What Is the Minimum Amount of Exercise Necessary to Maintain Your Fitness?
- According to research, you can reduce your training volume by a third and still maintain your endurance fitness for up to 15 weeks.
- You can maintain your VO2 max with just two sessions a week, so long as your overall volume and intensity remains the same.
- Additionally, you can keep your muscles strong with just one session of strength training per week and one set per exercise, as long as you’re lifting at least as much weight as you typically do.
We’ve all been there, maybe more than we like lately: feeling under the weather, out of routine, maybe just out of sorts, and wondering what’s the least we can do to maintain our hard-earned fitness, endurance and strength gains.
Well, good news. Research shows the amount is far less than you probably think.
In a study published in The Journal of Strength and Conditioning Research, researchers reviewed existing data examining the minimum exercise prescription (frequency, volume, and intensity) to maintain performance.
They found that you can maintain your endurance for up to 15 weeks—nearly four months!—by doing just two-thirds of your usual volume (about five hours if you usually do eight) as long as you make those sessions count by hitting your usual target heart rate. You can maintain your VO2 max (the maximum amount of oxygen you can use during exercise; a hallmark of endurance performance) by doing half that amount, so long as you maintain the same frequency (days a week) and intensity of your usual exercise.
When it comes to keeping your muscles strong, you can squeak by with just one session of strength training per week and one set per exercise, again, as long as you’re lifting at least as much weight as you typically do, and the final rep requires close to your max effort.
The researchers based most of their endurance conclusions on a series of studies by the same team who put a group of volunteers through a rigorous routine of 40 minutes of cycling or running, including intensities that hit 90 to 100 percent of their maximum heart rate, six days a week for 10 weeks, and then spent 15 weeks testing the minimum amount of training frequency, duration, and intensity they could do to maintain their fitness gains.

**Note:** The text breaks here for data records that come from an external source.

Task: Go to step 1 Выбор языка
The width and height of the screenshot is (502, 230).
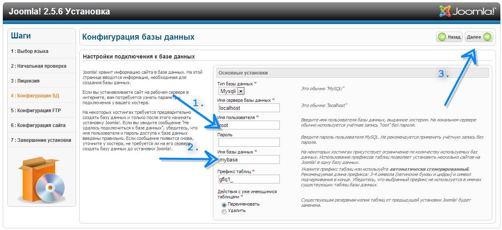Action: click(x=30, y=51)
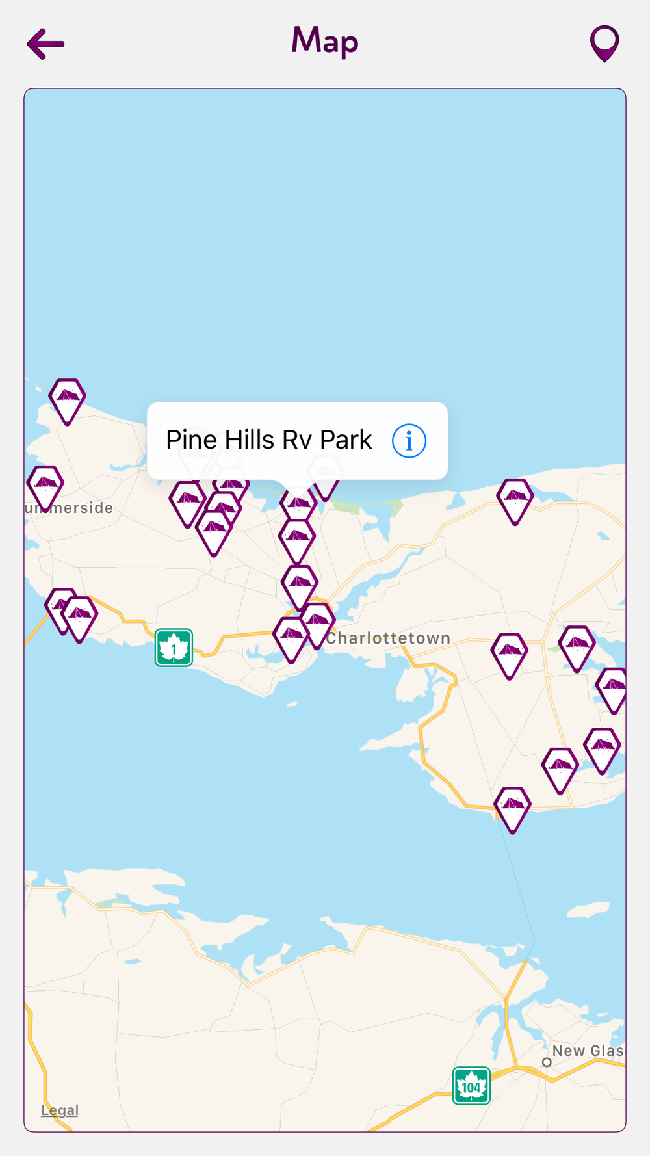The image size is (650, 1156).
Task: Tap campground pin at far right map edge
Action: tap(613, 690)
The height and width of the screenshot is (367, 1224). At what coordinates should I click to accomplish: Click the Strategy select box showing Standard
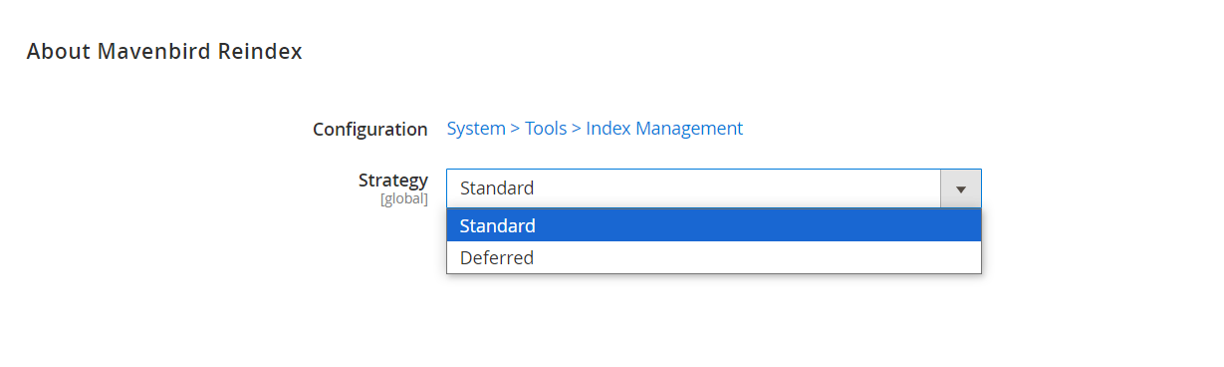(x=714, y=188)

When it came to endurance, the riders and runners could maintain their long-term exercise endurance (maximal exercise bouts lasting one to three hours) even if they reduced their overall volume by 33 percent—so in this case, 26 minutes a session. They could maintain their short-term endurance (maximal bouts of exercise lasting four to eight minutes) even if they reduced their volume twice as much—66 percent, or 13 minutes—as long as they maintained the same frequency and intensity of training.
The riders and runners could maintain their VO2 max with just two sessions a week (hello weekend warriors!), so long as their overall volume and intensity remained the same.
Though there wasn’t enough research on athletes specifically, the researchers drew some conclusions from tapering research that lead author Barry Spiering, Ph.D., a scientist with U.S. Army Research Institute of Environmental Medicine, told Bicycling he believes would apply to non-professional athletes like cycling and running enthusiasts.
“Several review papers from the ‘tapering’ research realm clearly indicate that athletes can maintain—or even enhance—their endurance performance for up to 4 weeks by reducing training frequency by up to [about] 20 percent, reducing training volume by 60 to 90 percent, and by maintaining—or even increasing—exercise intensity,” the authors wrote in the study.
The same holds true for tapering and strength performance.
“‘Tapering’ research indicates that athletes can maintain—or even enhance—their strength performance for up to 4 weeks by reducing training volume by 30 to 70 percent, through reduced training frequency or reduced training session volume, and maintaining—or even increasing—exercise intensity,” they write in the study.
The bottom line: Just as a rising tide lifts all boats, maintaining your intensity will help you maintain your strength and endurance when you’re worried about your fitness sinking if you can’t put in the hours that you’d like.